NLP for learners – Split and train data which exceed the memory

公開日:2020/09/14

最終更新日:2023/01/06

In a previous post we learned how to build a model and train it using fit(). In this post, we will learn how to train by splitting up the data using the generator function.

The input values you give to the LSTM are third-order tensors (3-dimensional matrices), which produce much larger data than the original text. If the sentences used for training are long, the data will exceed the memory capacity, causing an error.

Here, we read a text that consist of multiple sentences and train them as a data set of 10 lines of sentences. The word vector is one-dimensional. That is, each word is represented by a single number that corresponds to it. The model predicts one word following each of the five words.

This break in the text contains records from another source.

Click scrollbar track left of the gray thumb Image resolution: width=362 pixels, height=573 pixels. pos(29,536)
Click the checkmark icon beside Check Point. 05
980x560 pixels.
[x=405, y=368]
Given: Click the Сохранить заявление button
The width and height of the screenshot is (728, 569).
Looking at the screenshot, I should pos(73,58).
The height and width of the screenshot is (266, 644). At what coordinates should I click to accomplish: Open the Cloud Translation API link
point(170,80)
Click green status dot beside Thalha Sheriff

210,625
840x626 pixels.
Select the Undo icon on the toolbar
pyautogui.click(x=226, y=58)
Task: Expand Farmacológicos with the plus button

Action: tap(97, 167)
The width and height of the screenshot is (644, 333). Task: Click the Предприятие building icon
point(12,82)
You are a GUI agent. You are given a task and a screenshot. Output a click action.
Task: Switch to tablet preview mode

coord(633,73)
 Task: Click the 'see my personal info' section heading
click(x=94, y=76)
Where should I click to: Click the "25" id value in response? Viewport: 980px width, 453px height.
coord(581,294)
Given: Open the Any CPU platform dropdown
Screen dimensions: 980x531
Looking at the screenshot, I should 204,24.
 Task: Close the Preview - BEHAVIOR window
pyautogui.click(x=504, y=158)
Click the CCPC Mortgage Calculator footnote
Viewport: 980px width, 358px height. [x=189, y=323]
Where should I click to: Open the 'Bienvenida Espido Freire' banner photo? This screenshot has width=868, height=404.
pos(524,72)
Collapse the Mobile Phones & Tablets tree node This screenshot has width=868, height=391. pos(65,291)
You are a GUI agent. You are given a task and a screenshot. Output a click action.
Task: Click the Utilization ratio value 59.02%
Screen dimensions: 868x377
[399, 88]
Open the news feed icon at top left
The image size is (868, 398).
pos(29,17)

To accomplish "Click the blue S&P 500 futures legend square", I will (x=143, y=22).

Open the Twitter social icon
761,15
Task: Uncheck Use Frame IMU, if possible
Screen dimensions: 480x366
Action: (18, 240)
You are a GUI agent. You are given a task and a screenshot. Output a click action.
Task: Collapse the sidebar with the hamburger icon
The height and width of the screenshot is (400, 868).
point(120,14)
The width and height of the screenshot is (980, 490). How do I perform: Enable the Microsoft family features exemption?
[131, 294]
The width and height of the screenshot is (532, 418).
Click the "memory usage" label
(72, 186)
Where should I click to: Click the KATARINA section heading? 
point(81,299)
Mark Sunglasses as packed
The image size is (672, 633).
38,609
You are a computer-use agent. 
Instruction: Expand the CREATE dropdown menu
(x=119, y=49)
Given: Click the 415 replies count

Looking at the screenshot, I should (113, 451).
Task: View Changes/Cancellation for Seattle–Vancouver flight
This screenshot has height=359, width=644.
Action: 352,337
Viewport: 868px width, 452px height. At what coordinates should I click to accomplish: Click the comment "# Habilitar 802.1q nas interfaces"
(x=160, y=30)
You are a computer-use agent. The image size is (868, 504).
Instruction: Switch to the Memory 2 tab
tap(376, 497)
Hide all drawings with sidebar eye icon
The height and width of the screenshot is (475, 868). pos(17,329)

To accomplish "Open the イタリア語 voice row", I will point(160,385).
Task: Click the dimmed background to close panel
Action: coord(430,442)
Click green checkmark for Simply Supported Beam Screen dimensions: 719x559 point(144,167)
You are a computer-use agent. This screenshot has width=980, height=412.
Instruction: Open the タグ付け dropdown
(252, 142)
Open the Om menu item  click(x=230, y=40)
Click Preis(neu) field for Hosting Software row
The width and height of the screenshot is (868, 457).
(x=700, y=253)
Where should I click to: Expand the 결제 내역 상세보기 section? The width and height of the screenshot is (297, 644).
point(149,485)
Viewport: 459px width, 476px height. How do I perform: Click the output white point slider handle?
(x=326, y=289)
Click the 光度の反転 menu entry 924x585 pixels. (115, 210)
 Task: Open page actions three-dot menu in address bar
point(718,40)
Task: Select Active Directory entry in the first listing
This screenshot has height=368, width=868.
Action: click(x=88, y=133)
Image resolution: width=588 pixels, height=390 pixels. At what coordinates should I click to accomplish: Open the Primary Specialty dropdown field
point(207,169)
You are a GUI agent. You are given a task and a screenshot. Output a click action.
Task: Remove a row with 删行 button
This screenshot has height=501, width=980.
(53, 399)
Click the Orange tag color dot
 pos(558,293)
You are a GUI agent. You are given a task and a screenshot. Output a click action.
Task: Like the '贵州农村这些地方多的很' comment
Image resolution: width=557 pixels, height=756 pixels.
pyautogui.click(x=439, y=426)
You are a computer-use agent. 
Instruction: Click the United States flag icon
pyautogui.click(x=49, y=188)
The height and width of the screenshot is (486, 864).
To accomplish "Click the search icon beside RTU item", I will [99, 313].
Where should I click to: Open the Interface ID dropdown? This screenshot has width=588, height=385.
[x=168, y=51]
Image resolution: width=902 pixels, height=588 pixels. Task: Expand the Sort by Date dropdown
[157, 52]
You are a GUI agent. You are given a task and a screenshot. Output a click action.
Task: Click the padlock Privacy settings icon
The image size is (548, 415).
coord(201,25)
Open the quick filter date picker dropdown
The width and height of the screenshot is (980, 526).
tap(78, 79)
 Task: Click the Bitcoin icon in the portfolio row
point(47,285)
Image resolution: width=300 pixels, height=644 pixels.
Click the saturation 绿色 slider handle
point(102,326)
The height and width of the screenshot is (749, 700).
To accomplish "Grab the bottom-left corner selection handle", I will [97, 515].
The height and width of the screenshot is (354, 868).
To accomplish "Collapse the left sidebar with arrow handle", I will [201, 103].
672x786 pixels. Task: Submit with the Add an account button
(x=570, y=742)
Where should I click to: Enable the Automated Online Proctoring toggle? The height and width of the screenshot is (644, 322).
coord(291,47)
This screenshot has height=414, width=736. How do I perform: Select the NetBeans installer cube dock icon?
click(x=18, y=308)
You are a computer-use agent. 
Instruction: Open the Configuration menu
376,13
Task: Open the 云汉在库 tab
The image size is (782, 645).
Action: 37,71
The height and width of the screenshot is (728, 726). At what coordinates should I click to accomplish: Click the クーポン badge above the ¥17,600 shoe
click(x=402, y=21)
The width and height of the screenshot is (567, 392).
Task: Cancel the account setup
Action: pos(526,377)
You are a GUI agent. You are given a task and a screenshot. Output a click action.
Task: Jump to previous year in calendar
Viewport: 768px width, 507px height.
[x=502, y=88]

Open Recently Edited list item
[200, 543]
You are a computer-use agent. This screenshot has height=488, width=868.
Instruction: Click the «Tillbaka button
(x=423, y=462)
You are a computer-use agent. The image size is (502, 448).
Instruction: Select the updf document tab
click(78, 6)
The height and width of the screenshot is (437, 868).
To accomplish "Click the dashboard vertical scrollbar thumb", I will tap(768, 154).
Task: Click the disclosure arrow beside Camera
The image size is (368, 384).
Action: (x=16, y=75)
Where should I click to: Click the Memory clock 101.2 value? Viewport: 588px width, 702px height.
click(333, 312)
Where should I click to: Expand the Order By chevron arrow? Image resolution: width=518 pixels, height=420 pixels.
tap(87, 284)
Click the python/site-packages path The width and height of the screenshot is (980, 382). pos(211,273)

fit() and generator functions

When training, there are two ways to give the input x, answer y directly or call the generator function.

If you give fit() x, y directly, you can train only one data set.

On the other hand, the generator function is called many times during training and returns different x, y values to fit().

model.fit(x, y, ......)
model.fit(train_generator(), ......)

Previously, fit_generator() was used to call generator functions, but now fit() allows you to write generator functions in fit(), so fit_generator() has been deprecated. Newer versions of TensorFlow display a warning.

Padding

texts = sequence.pad_sequences(texts, maxlen=30, padding="pre", truncating="post")

The list texts contains a vector of words for each of the multiple sentences. Each sentence has a different length. However, to call a generator function, the lengths of the list must be identical. So we can align the length of the list by inserting zeros before or after the sentences.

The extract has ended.